Livre publié par les Éditions Luc Pire en 2001

Depuis le début des années 70, de larges secteurs de l’aide sociale se sont modifiés en profondeur. L’aide à la jeunesse et à la petite enfance, les centres d’accueil pour adultes en difficulté, l’aide aux personnes handicapées ont connu des transformations multiples et souvent liées. Elles affectent l’organisation du travail, les modèles pédagogiques, les modes d’intervention, sans parler des changements touchant les publics et leurs problématiques. En première ligne de ces diverses « mutations » : les professionnels des services. Les éducateurs, ces « gueules noires du social », y sont très largement représentés. Il sera donc surtout question d’eux dans cet ouvrage.

Du mur à l’ouvert est la synthèse de deux études menées entre 1996 et 2000, avec l’aide du Fonds social européen. La première était centrée sur les transformations du métier d’éducateur et la fatigue professionnelle (usure, burn out, perte de sens…), la seconde sur les besoins en compétences et en formation continuée des éducateurs et de leurs collègues intervenants psycho-sociaux (AS, psychologues, puéricultrices…), actifs dans les mêmes institutions.

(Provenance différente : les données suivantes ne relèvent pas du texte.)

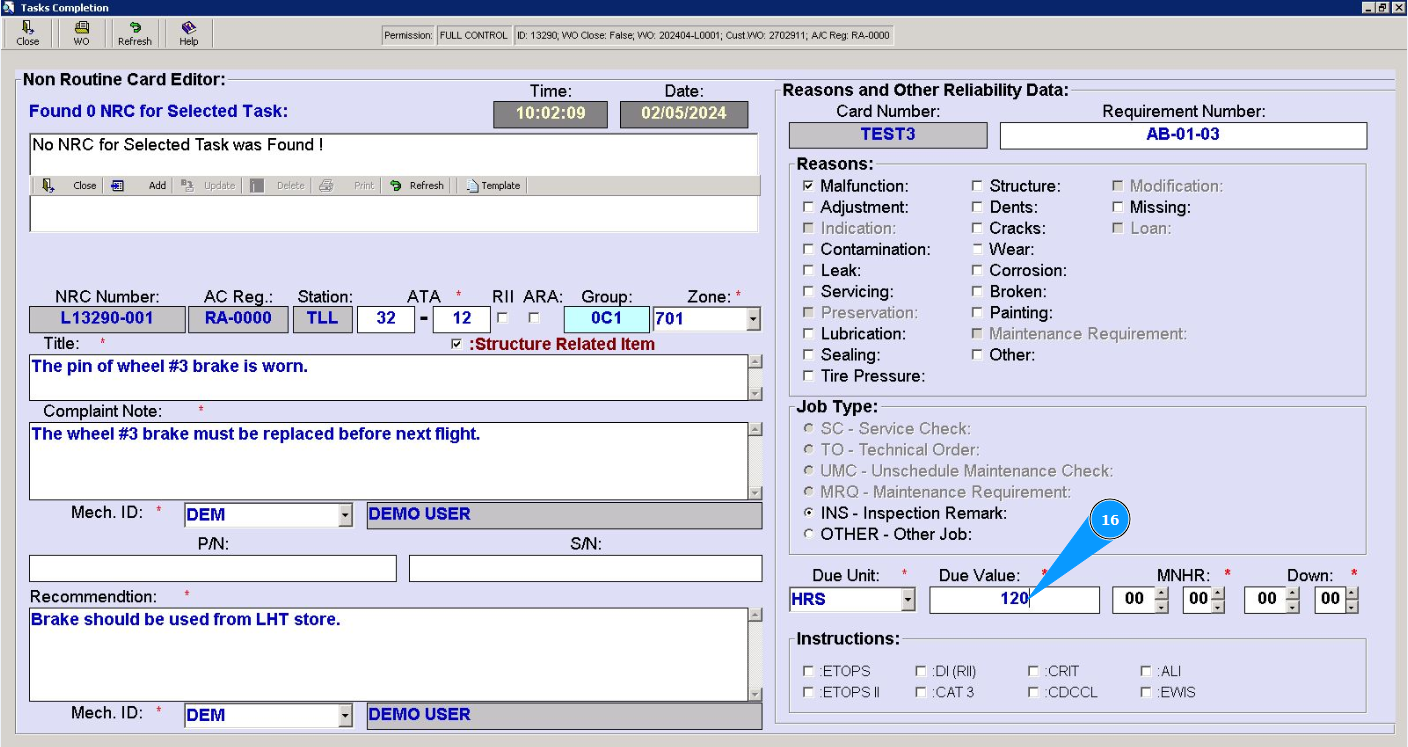Open Help from the top toolbar
The image size is (1408, 747).
tap(189, 33)
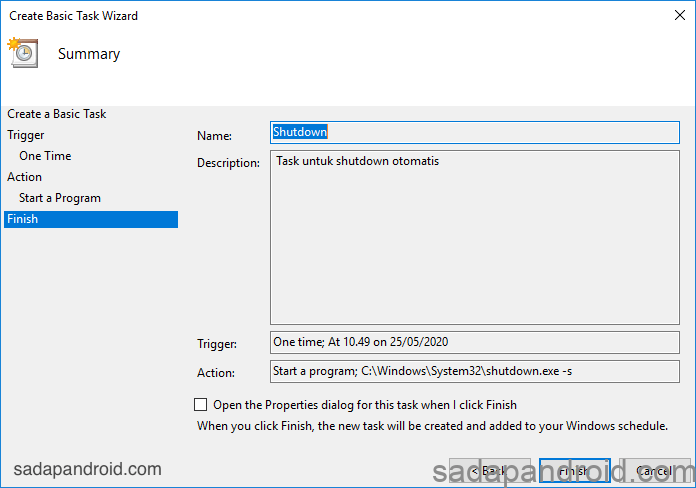696x488 pixels.
Task: Enable the Open Properties dialog checkbox
Action: click(x=201, y=405)
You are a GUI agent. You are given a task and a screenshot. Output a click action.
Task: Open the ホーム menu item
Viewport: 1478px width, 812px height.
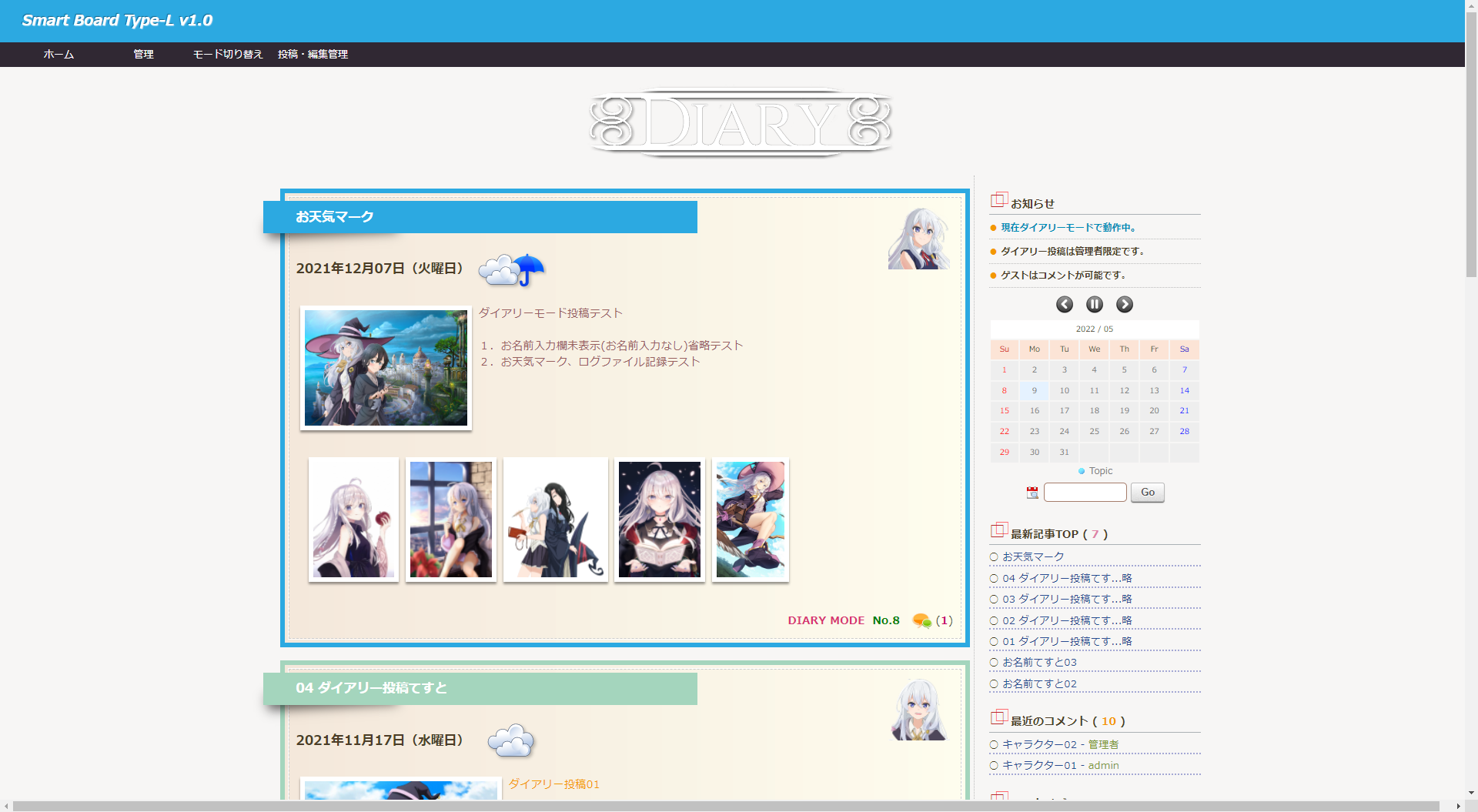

Cette synthèse donne largement la parole aux acteurs de terrain et nous conduit des premiers décloisonnements de la fin des années 60 au professionnalisme polyvalent de l’intervenant social en milieu ouvert, en passant par l’éducateur-référent en milieu résidentiel.

Post-scriptum d’octobre 2018. Ce livre écrit par Bernard De Backer sera présent à l’exposition sur l’évolution du travail social (principalement axée sur la professionnalisation des assistants sociaux et des éducateurs) au Musée de l’emploi et du travail « La Fonderie » à Molenbeek du 18 décembre 2018 au 7 avril 2019.